(SET EXERCISE):
Rewrite the material below with every "button" changed to "control" and nothing else altered. Leave the pictures out.

(STORED RECORDS):
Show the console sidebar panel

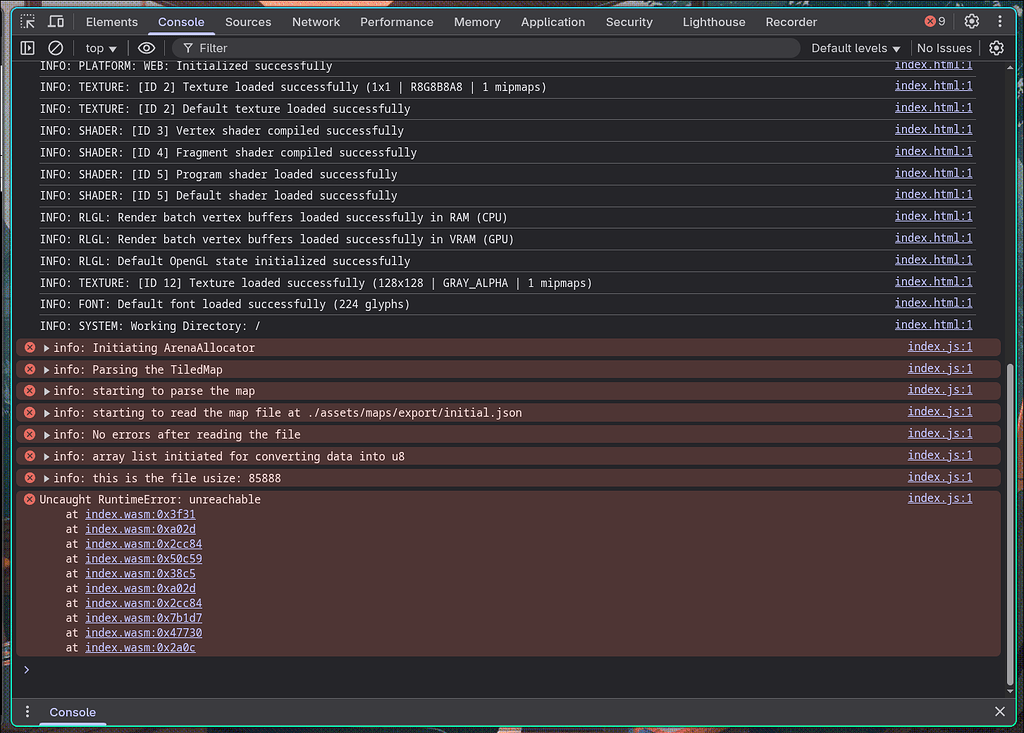point(27,47)
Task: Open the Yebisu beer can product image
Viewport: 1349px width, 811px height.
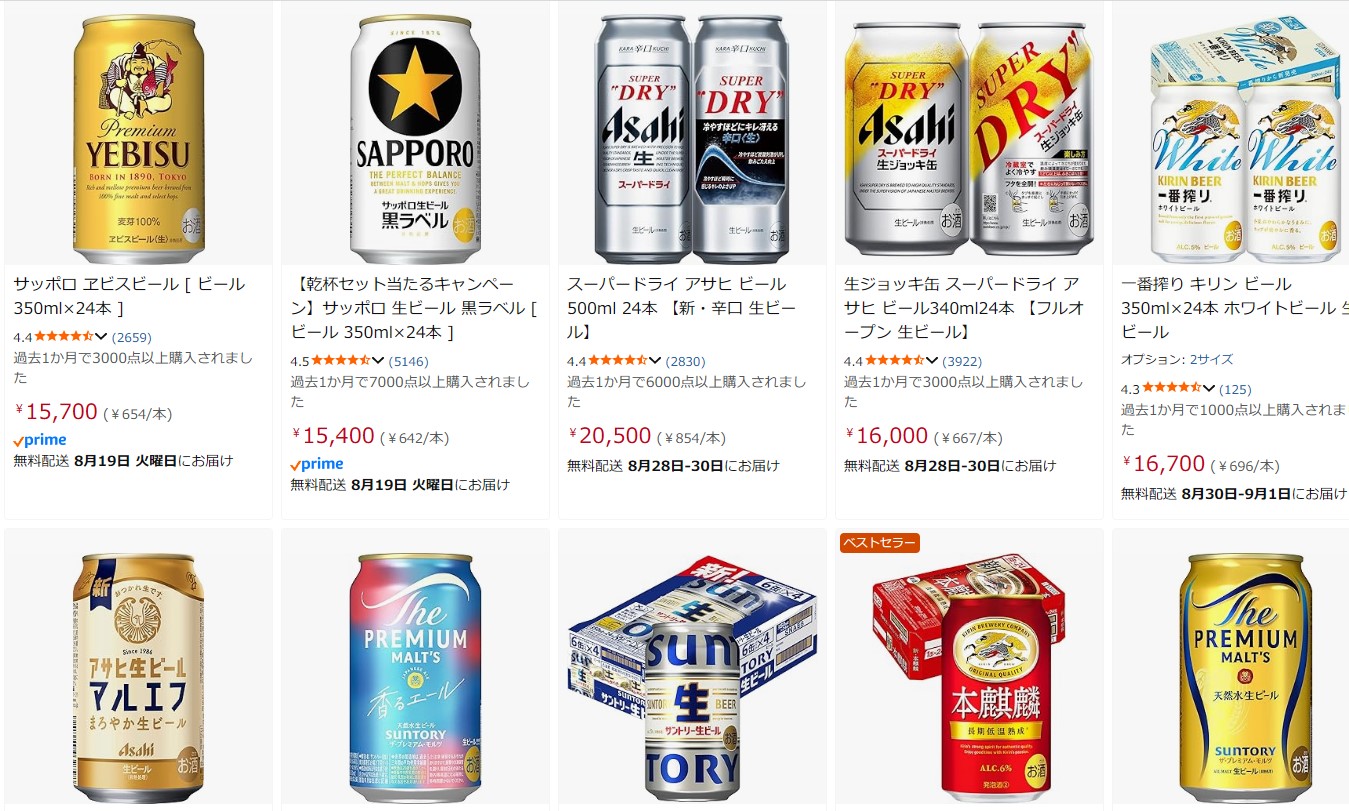Action: point(138,135)
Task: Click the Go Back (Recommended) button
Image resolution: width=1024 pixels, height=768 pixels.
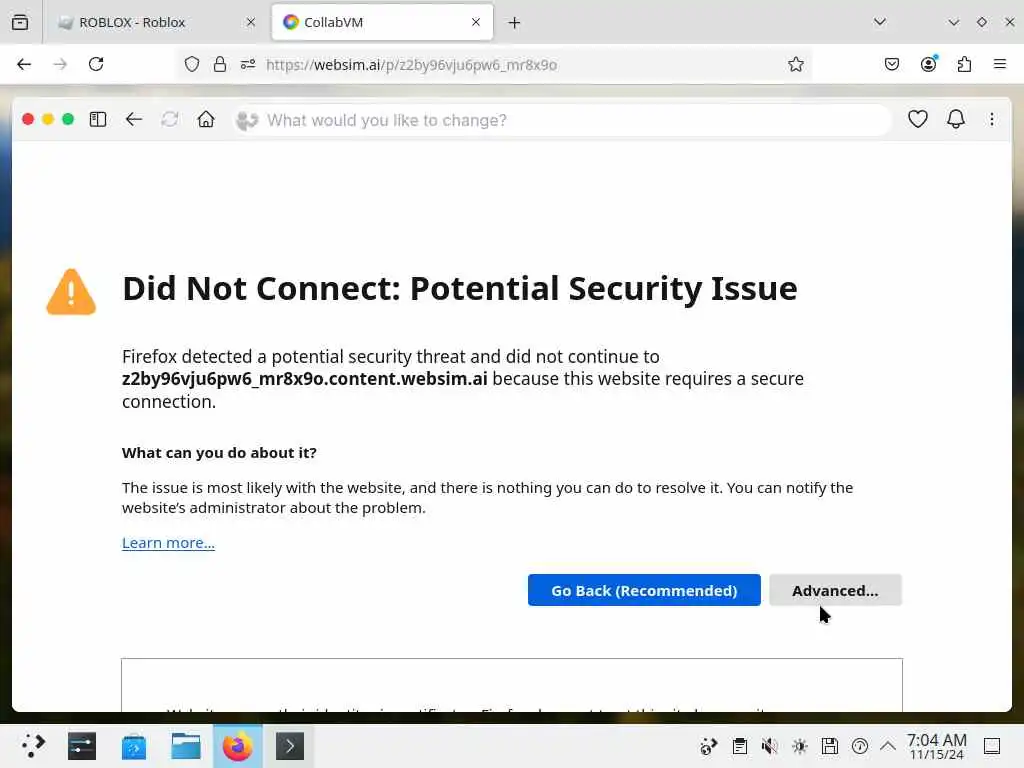Action: [x=644, y=590]
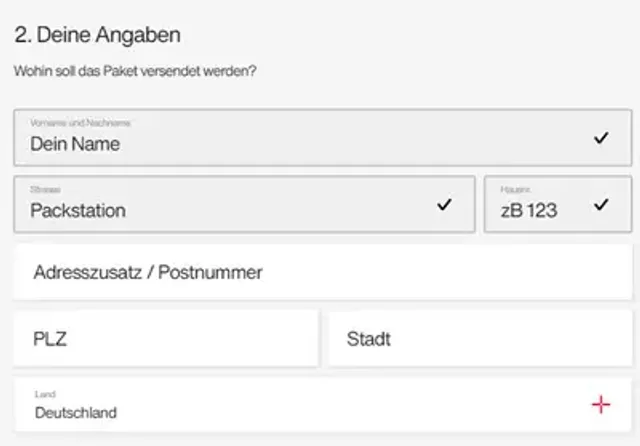This screenshot has height=446, width=640.
Task: Click the checkmark in the Packstation field
Action: pos(444,205)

(FINAL RESULT):
Show the console sidebar panel

point(27,47)
Task: Open the Yebisu beer can product image
Viewport: 1349px width, 811px height.
Action: point(138,135)
Task: Click the Go Back (Recommended) control
Image resolution: width=1024 pixels, height=768 pixels.
Action: [x=644, y=590]
This screenshot has height=446, width=640.
Task: Click the checkmark in the Packstation field
Action: pos(444,205)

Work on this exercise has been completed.